Transition is exciting, but it can also be nerve wracking! The night before the race, I suggest reading over my Sprint Triathlon Packing list to make sure you have everything you need. Then, sort the two transitions (swim to bike and bike to run) into two separate reusable grocery bags and tie them tightly before placing in your car.
Transition is usually organizer by bib number, so you’ll want to find your spot on the racks and put your bike on the rack. Some people like to spread out their transition gear on a little towel, but that makes me nervous. I’m afraid someone will kick it or something will roll away! So I’ve begun to just toss the two bags under my bike. When I come in for T1, I open it up and see all my bike gear: helmet, gloves, bike shoes and socks, sunglasses, fuel. When I come back for T2, I have my running shoes and hat in the next bag. Everything stays nice and organized, and I don’t have to stress out about forgetting anything – once the bag is empty, I know I have everything I need for the next leg and can leave transition.
Michelle asked, “For the swim, are you only allowed to wear the eye goggles? Can you wear a snorkel mask (i.e. one that covers your nose) or is that a total no-no?”
Official USAT rules allow you to wear any type of goggles/face mask that you want (or no goggles at all!)
Khushboo asked, “In between legs, do you refuel?”
This really depends on the individual, but the short answer is yes. You should take in calories during your race to ensure you have enough energy to finish strong. I took in about 200 calories during my last triathlon. People have different energy needs; some may need more or less.
Tricia wrote, “I am doing my first sprint in August and am really worried about the swim. Can you hold on to the markers along the side at all to catch your breath? I think it is a triangle and they will have ropes and that is what I want to grab onto. Is that possible?”
Perhaps my most epic race recap was the Wildman Olympic Triathlon. I had an epic meltdown in the middle of the lake (literally, a panic attack) and ended up flagging down a lifeguard. In the video below, around the :30 mark, you can see that I’m holding onto a noodle in the middle of the lake.
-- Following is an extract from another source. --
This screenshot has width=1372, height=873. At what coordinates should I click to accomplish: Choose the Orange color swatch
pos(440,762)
I asked the lifeguard if taking the noodle would disqualify me, and he said no, so I did.
Later, I found out that taking the noodle WOULD have technically disqualified me (the race organizers felt so sorry for me that they didn’t DNF me – they were awesomely nice… plus, it’s not like I was going to win the race at that point!). The official USAT rules state, “A participant may stand on the bottom or rest by holding an inanimate object such as a buoy, boat, rope or floating object. Excluding the bottom, a participant shall not use any inanimate object to gain forward progress.” So that means you can CAN hold onto the buoy or rope if you need a break. But you can’t swim forward holding onto anything. Make sense?
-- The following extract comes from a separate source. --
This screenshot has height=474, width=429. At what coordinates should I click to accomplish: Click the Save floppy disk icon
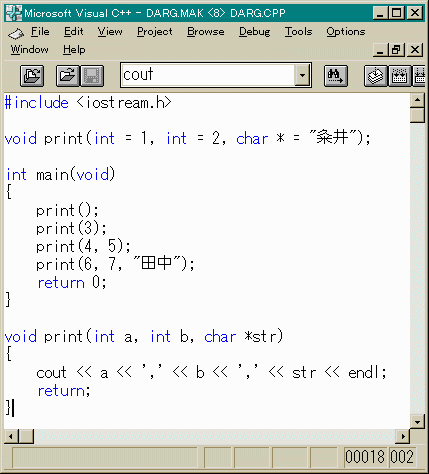pyautogui.click(x=92, y=76)
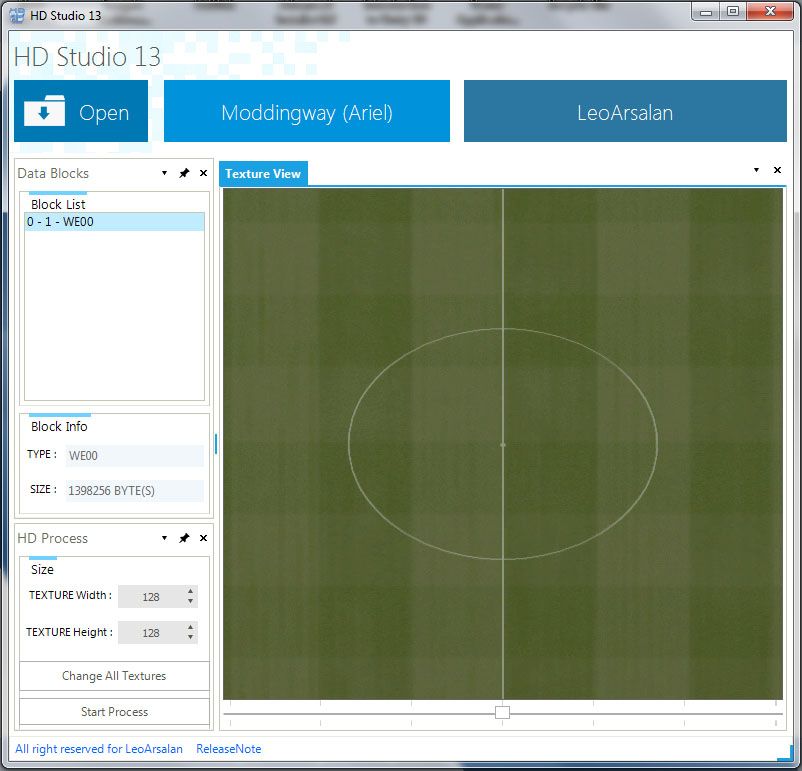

There are actual several offenses that you can get docked for during a triathlon, so it’s important to read the Most Common Violations sheet and make sure you don’t do anything naughty! The biggest no-no is drafting during the bike. “Drafting is the act of riding behind another cyclist in an area of reduced air pressure created in the wake of that leading cyclist.” Check out this awesome site for more information on drafting. If you violate a rule and an official catches you, they will dock your time. This is actually pretty common – even at small races, a few people always get docked for violations.
Personally, one of the reasons that I like triathlons so much is that they are complicated! I think it’s a fun physical AND mental challenge.